Le mot islandais ör signifie "cicatrices". Il n'est ni féminin ni masculin, mais d'un troisième genre qu'on appelle neutre. Ör est identique au singulier et au pluriel : une ou plusieurs cicatrices. Le terme s'applique au corps humain, mais aussi à un pays, ou un paysage, malmené par la construction d'un barrage ou par une guerre. Nous sommes tous porteurs d'une cicatrice à la naissance : notre nombril - qui constitue pour certains le centre de l'univers. Au fil des années s'y ajoutent d'autres cicatrices. Le héros de Ör, Jonas Ebeneser, en a sept, chiffre assez proche de la moyenne. Ör dit que nous avons regardé dans les yeux, affronté la bête sauvage, et survécu. [Note de l'auteur, p.197]

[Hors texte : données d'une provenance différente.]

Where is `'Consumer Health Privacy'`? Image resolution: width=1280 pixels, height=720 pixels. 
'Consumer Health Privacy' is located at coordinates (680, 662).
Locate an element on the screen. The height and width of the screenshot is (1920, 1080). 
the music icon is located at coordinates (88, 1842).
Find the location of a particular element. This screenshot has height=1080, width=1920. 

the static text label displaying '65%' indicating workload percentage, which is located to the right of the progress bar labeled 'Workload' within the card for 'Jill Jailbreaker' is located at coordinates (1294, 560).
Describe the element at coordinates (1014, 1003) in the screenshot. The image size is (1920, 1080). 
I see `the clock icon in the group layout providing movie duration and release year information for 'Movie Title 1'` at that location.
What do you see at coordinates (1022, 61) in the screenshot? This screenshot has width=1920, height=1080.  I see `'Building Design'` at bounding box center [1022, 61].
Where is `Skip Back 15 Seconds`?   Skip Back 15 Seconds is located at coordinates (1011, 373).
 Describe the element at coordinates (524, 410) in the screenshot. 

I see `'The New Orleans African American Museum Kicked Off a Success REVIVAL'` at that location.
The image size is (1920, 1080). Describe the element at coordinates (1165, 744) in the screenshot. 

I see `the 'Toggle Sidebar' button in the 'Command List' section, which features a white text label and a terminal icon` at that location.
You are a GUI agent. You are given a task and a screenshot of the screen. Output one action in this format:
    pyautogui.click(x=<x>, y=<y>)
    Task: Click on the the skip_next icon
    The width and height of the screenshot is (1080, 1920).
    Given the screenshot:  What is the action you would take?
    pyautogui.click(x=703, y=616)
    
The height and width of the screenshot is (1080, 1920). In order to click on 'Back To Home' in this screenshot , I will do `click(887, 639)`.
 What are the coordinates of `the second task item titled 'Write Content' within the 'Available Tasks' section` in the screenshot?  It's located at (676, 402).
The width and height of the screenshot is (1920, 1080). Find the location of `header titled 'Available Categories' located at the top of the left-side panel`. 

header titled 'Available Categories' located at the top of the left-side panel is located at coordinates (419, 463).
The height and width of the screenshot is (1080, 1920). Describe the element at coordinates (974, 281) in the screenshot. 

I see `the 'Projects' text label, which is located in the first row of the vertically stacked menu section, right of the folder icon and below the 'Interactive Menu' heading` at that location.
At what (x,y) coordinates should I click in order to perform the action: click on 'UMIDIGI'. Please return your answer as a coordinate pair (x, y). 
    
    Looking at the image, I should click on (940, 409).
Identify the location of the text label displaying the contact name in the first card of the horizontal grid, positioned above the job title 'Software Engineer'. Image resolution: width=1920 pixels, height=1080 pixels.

En sortant de la projection, j'ai pesté contre ma politesse, qui m'a fait applaudir un film d'une confondante banalité, qui m'a obligée à rester jusqu'à la fin des échanges - des questions convenues, dégoulinantes de glucose savamment enveloppé, des réponses sans véritable intérêt. Je m'en suis voulu de ne pas m'être sauvée discrètement dans la pénombre, fuyant une séance dont les 93 minutes m'avaient paru une éternité. La cinéaste avait dit : c'est son premier roman à être adapté, la romancière a aimé. Il est permis d'en douter.
Il faut admettre que l'hôtel retenu était un bâtiment d'une classe folle et d'un grand intérêt historique. Il faut relever aussi que la jeune actrice, Lorena Handschin, illuminait l'écran. Elle prononçait au milieu du film un monologue sobre sur les meurtrissures de la guerre qui donnait du relief à une suite de dialogues d'une effarante platitude. Mais je n'avais retrouvé dans le long-métrage ni l'humour percutant ni la capacité d'évocation ni la perspicacité propre à Auður Ava Ólafsdóttir. Alors, je suis entrée dans la providentielle librairie La forme d'un livre pour me procurer le texte original et l'explorer.
Ör est un roman datant de 2016 dont la version française des éditions Zulma est sortie en 2017. Du début à la fin de son récit, l'écrivaine utilise le phénomène de la cicatrisation comme fil rouge. On pourrait dire que le thème principal est celui de la réparation. Comment peut-on se reconstruire après une chute, un traumatisme, une catastrophe, tant sur le plan individuel qu'écologique ou social ? Quels cheminements parcourir, quels fonds toucher, pour pouvoir parvenir à émerger ?
L'histoire, c'est celle d'un homme en crise, un bricoleur sensible et déphasé, déterminé à en finir avec une vie où tout semble se désagréger. Son mariage au long cours s'est détricoté, sa mère à la mémoire trouée vivote dans un EHPAD, sa fille adorée est partie vivre ailleurs et il apprend de son épouse qu'il n'en est pas le père biologique. Ces trois femmes sont les trois Guðrún de sa vie et, sans elles, il ne ressent plus le goût de continuer.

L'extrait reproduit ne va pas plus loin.